Nathan also lays out the problem with Turzai’s revenue plans:
I laid out four options for Representative Turzai, proposing to shift some of the tax burden off certain market segments to encourage competitive pricing within those segments, but he ended up choosing an option that didn’t appear in my list:
Replace the liquor tax with a gallonage tax that places a 38% greater tax burden on wine and spirits sales. Assert, without explanation, that privatization will result in product pricing competitive with neighboring states where excise tax rates are 90% lower.
It reads like a joke, but it’s not. HB11 specifies an excise tax on wine of $8.25 to $8.75 per gallon, depending on alcohol content, and a special rate of $9/gallon on sparkling wine. To put that into perspective, the national median excise tax rate for wine is $0.67 per gallon. Delaware, our neighbor with the highest rate, taxes wine at $0.97 per gallon. The “replacement rate”, which would maintain the same level of tax revenue from wine that the state currently receives under the 18% liquor tax, is only $5.08 per gallon.
Now I’m a supporter of high taxes on alcohol for public health reasons, but I also recognize that if you raise the rates too high it creates tax avoidance incentives – the “border bleed” phenomenon where people drive across state lines to NJ and Delaware to get the same products for lower prices. We’re hearing a lot of anecdotal accounts of border bleed, and it does sound intuitive, but I haven’t seen any actual numbers regarding how common it is or how much money the state is losing from it.
But let’s assume that there is some non-trivial trade-off here between trying to keep the rates high enough to maintain revenues and losing sales at the margins as people along the border shop in other states.

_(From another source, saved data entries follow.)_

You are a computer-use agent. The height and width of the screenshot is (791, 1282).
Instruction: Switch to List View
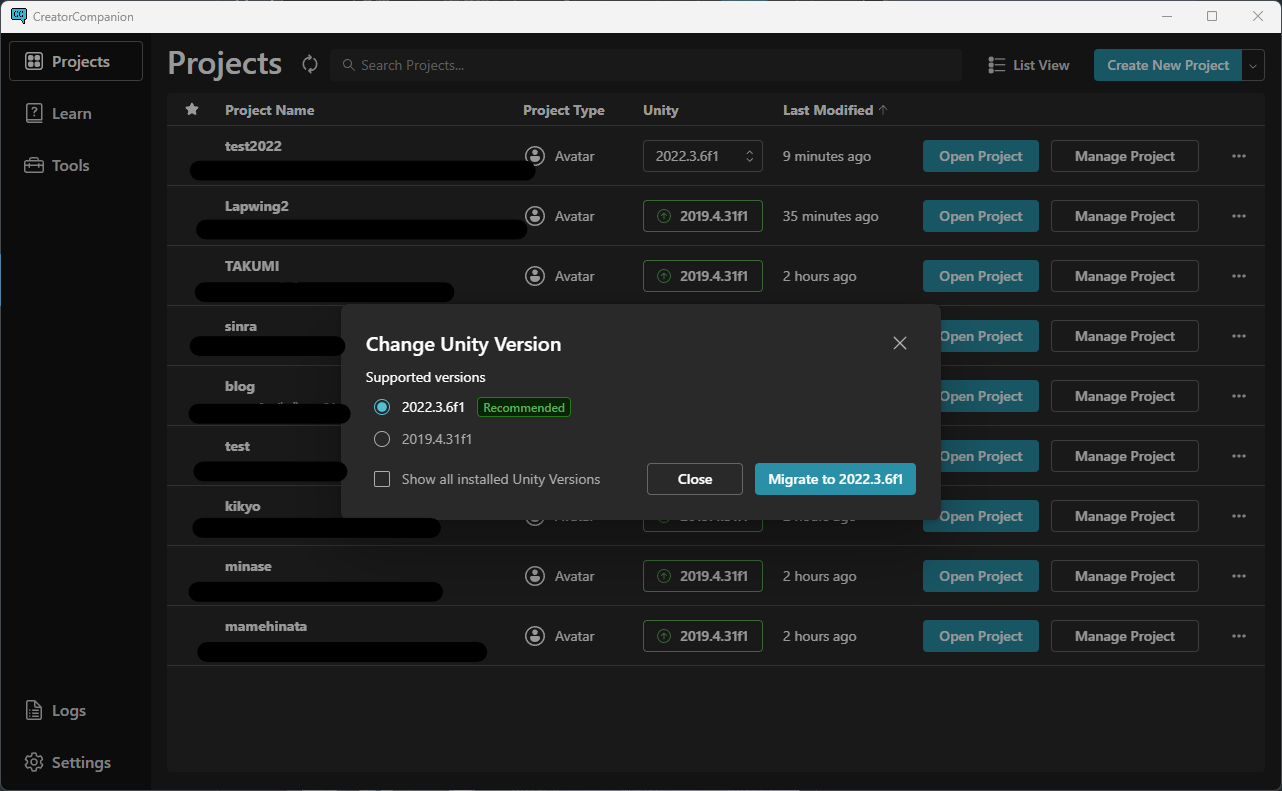1029,65
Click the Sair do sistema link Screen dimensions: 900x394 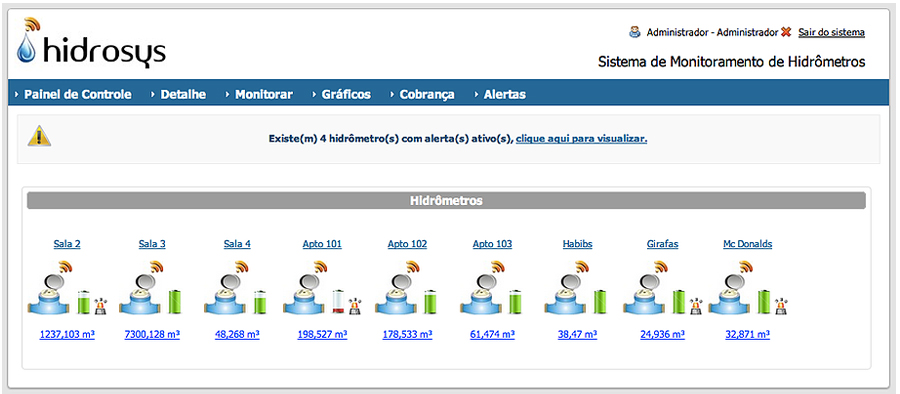tap(831, 32)
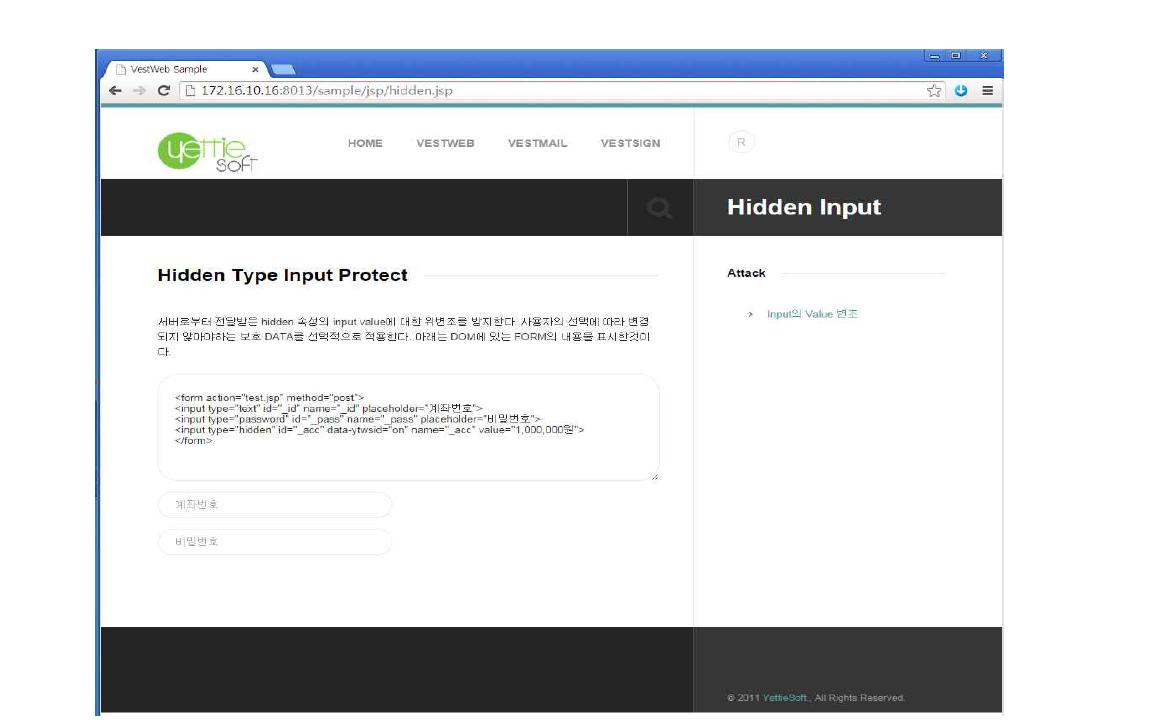Open the VESTSIGN menu item
This screenshot has width=1149, height=720.
point(630,144)
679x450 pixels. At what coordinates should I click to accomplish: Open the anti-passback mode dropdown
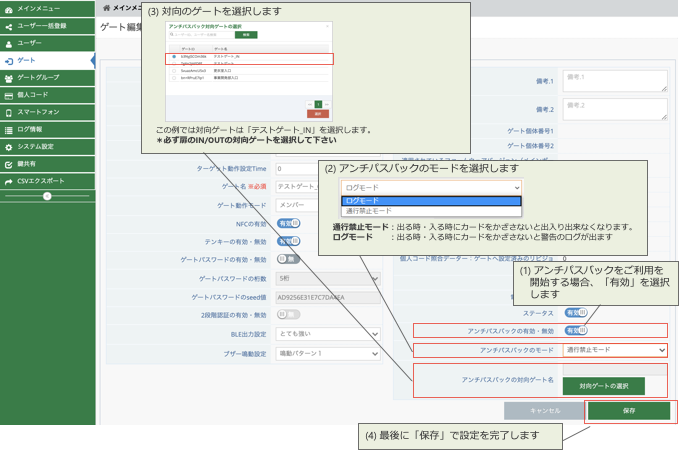615,350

Nathan has previously shown that adopting comparable gallonage tax rates to neighboring states would result in a drastic drop in revenue:
PA overtaxes wine compared to these other states. But the gallonage taxes on beer are much lower than in neighboring states:
I’m not sure what Pennsylvania’s beer sales volume is, but raising the gallonage tax on beer to somewhere between $2.50 and $2.67 would allow the state to keep wine and liquor prices more competitive with bordering states.
I will write a separate post on the political problems with the bill, which are even more tricky.